Nie żartuję - naprawdę MYŚLEĆ JAK KAPIBARA. A jeśli jeszcze jej nie znasz, poznasz ją w książce Micheli Fabbri „Myśl jak kapibara” - niepozornej, ale cudownie kojącej pozycji, która łączy w sobie elementy mindfulness, afirmacji, pracy z emocjami i ogromnej dawki… kapibarowej mądrości. I to w wydaniu, które poruszy nie tylko dziecięce serca.
To książka, która od pierwszej strony mówi: „jesteś ważny/a”. Nie musisz nic robić, żeby zasługiwać na uwagę, miłość, spokój. Wystarczy, że JESTEŚ. I to właśnie jedno z pierwszych ćwiczeń - „Jestem” - ustawia cały ton tej lektury. Autorka proponuje kilkanaście ćwiczeń, które zapraszają do uważnego życia: patrzenia w oczy, słuchania echa, zadawania sobie zaskakujących pytań czy… wycia jak wilk. Każde z nich to drobny krok w kierunku większej samoświadomości i akceptacji siebie. I co najpiękniejsze - DZIAŁA nie tylko na dzieci.

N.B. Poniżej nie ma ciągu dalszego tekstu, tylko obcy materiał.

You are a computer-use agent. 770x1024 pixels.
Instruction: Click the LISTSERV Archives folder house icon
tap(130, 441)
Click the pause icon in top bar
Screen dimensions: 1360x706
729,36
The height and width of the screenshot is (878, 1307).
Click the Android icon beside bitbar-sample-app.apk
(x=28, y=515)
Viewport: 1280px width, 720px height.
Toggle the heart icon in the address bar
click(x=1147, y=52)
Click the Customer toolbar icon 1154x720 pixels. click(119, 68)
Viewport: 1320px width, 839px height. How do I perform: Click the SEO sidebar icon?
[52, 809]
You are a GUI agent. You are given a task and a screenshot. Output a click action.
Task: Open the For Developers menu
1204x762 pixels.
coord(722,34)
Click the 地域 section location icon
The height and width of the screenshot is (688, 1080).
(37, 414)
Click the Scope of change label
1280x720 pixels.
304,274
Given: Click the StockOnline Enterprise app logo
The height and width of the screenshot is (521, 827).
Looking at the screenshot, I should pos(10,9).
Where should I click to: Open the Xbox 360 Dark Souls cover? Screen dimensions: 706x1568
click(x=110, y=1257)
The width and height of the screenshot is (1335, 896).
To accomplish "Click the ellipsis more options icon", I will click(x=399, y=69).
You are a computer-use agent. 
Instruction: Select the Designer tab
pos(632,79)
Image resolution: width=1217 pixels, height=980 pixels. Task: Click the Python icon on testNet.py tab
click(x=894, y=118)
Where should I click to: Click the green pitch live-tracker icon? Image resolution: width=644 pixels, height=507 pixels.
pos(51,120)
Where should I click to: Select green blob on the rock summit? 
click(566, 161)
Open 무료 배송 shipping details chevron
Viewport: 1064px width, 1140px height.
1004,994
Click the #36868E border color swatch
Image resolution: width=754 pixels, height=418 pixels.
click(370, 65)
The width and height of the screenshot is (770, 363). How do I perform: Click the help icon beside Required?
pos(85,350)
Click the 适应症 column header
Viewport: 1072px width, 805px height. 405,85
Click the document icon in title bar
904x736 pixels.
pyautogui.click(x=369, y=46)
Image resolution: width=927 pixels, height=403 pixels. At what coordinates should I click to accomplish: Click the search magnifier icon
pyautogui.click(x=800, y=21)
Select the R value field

Ja przeczytałam tę książkę z myślą: „Sprawdzę, co takiego widzą w niej młodsi czytelnicy”. A skończyłam z notesem pełnym refleksji i poczuciem, że właśnie odbyłam terapeutyczną sesję z najmądrzejszym gryzoniem świata. „Myśl jak kapibara” to coś więcej niż książka – to narzędzie do rozmowy z samym sobą. A przy okazji - radosna, zabawna i ciepła przygoda.
Nie sposób nie wspomnieć o przepięknych ilustracjach, które nie tylko zachwycają, ale też uspokajają. Są miękkie, delikatne, emanują spokojem - dokładnie takim, jakim chcielibyśmy otulić siebie po trudnym dniu. I umówmy się - kto nie kocha kapibar? Już samo ich spojrzenie mówi: „Hej, jesteś okej. Wszystko jest dobrze.”
To książka, którą warto czytać z dzieckiem - ale też z partnerem, z przyjaciółką, z samym sobą. Świetnie sprawdzi się na chwilę zatrzymania w pędzie codzienności, do wspólnego śmiania się i zadawania sobie pytań, których zwykle nie zadajemy. Proponuję przeczytać jedno ćwiczenie dziennie i dać sobie czas na jego POCZUCIE. Bo tu nie chodzi o to, by wszystko „zrobić” - chodzi o to, żeby POBYĆ. Z kapibarą. Z sobą.
A może od teraz, kiedy zapomnisz, jak złapać oddech - przypomnisz sobie kapibarę?
Jeśli potrzebujesz więcej spokoju, śmiechu i mądrych pytań w swoim życiu - ta książka jest dla Ciebie.
Nie tylko dla fanów kapibar - choć oni będą absolutnie zachwyceni.